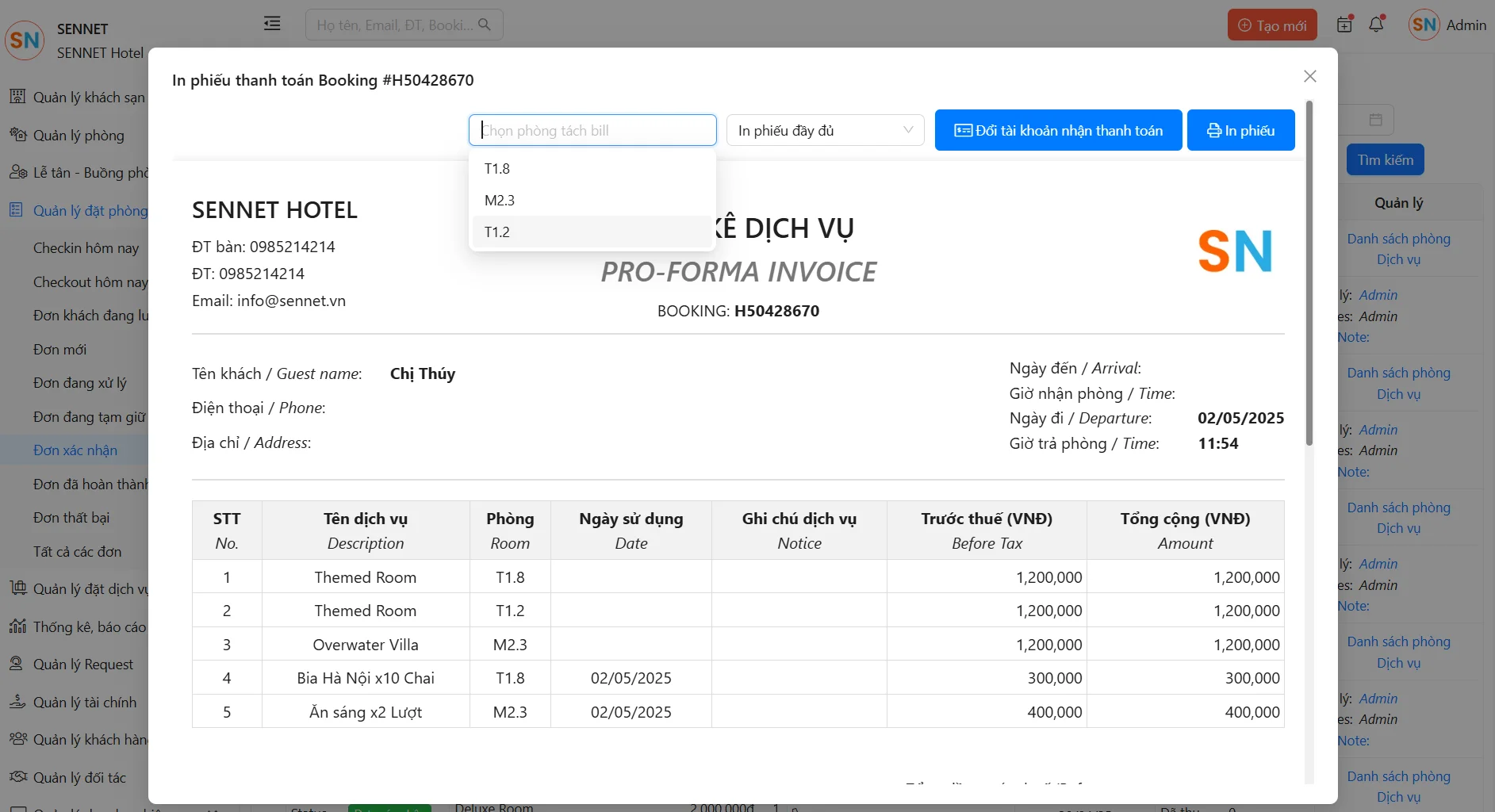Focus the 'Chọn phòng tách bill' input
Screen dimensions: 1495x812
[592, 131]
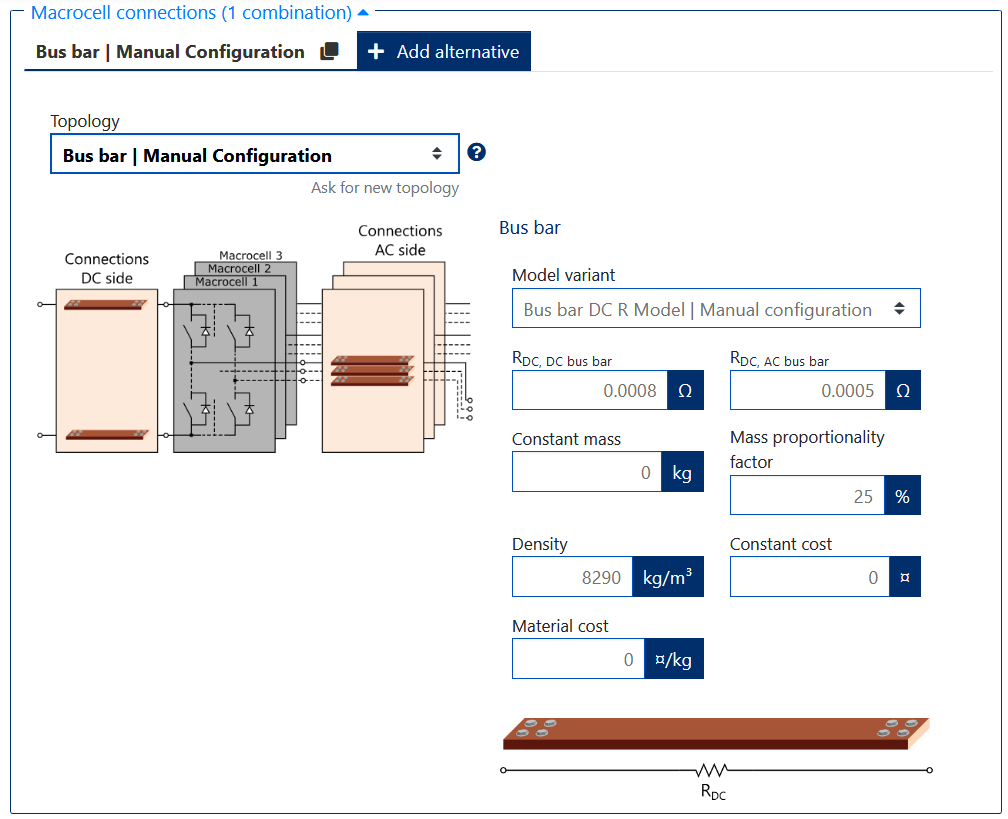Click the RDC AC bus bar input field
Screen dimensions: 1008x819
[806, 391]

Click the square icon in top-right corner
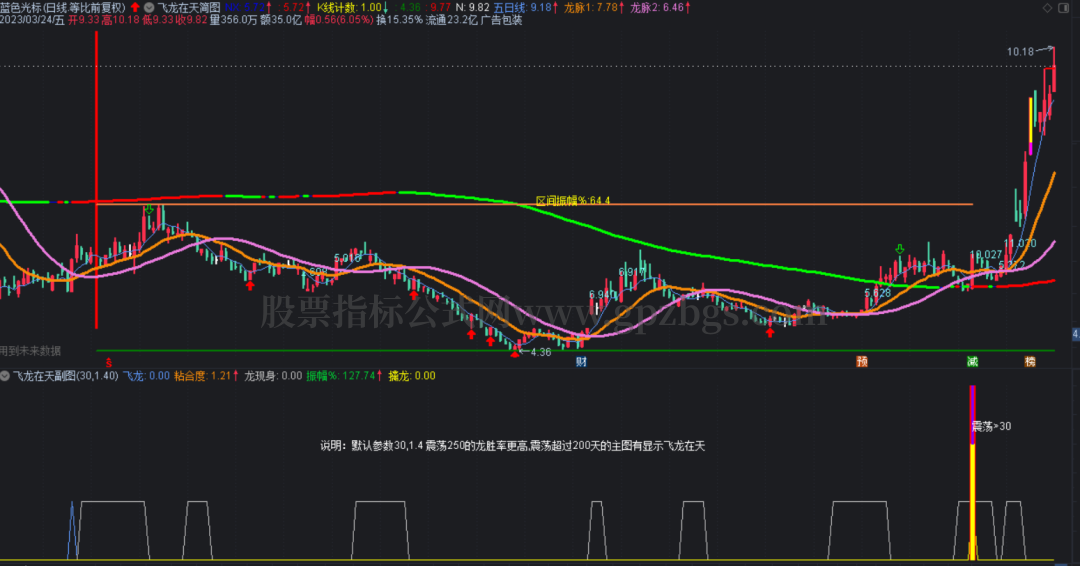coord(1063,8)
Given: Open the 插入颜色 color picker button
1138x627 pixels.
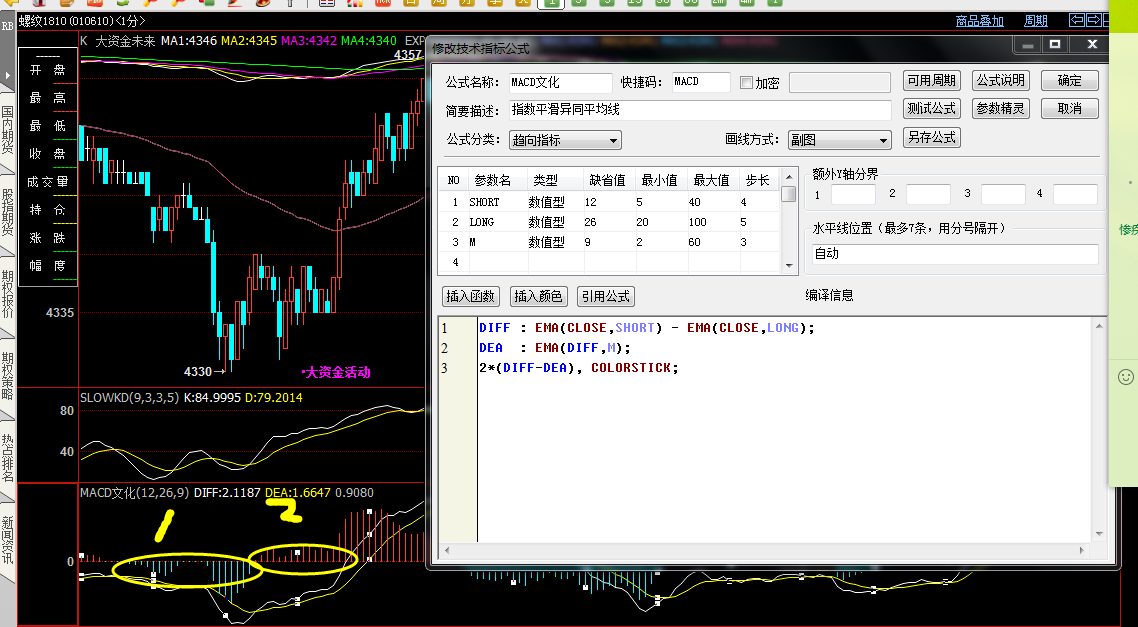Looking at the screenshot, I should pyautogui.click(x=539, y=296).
|---|
Start with the line that holds "Click the square icon in top-right corner" and retype each line through the last one in the data, exactly and without pictures.

Click the square icon in top-right corner
coord(1063,8)
Given: Open the 插入颜色 color picker button
1138x627 pixels.
Looking at the screenshot, I should pyautogui.click(x=539, y=296).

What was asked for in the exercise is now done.